For estates that include investment real estate, this statute is the foundation of any valuation appeal. If a property is valued without using one of the approved methods, the assessment can be challenged.
When This Statute Comes Into Play
This statute typically becomes relevant in three situations. A property owner is reviewing an annual tax bill. An estate is being administered and the personal representative has to address ongoing property tax obligations. Or a charitable or nonprofit organization is claiming or maintaining an exemption. The statute is part of a larger framework in chapter 11 of title 42 and operates alongside the related sections cross-linked below.
What This Means for Arizona Families
Most families never think about Arizona property tax statutes until they are sitting at a closing table on an inherited home, reviewing an unexpected tax bill, or trying to claim an exemption for a surviving spouse. When that moment arrives, the rules in chapter 11 of title 42 are the framework you are working inside.

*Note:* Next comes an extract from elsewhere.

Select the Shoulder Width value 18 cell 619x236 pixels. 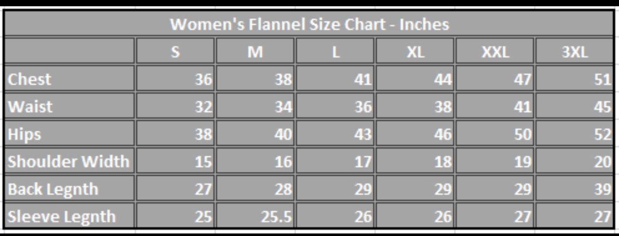click(x=415, y=162)
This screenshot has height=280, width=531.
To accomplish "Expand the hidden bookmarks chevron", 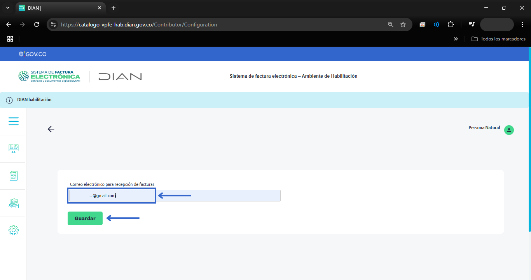I will (456, 39).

If you are holding real property in a revocable living trust, the trust structure does not by itself remove the property from the tax rolls. The exemption has to come from a specific statute. Our FAQ on what to do with property you inherit in Arizona covers the immediate practical questions, and our FAQ on probate timelines covers how a contested or stalled administration can affect tax filings and exemptions.
If you are administering an estate, the personal representative has a duty to keep property taxes current, to claim available exemptions where appropriate, and to maintain documentation in case the assessor reviews a claim later. Calendar the February exemption filing window each year for any property where a widow, widower, or disability exemption applies. Once the deadline passes, the saving for that year is usually lost.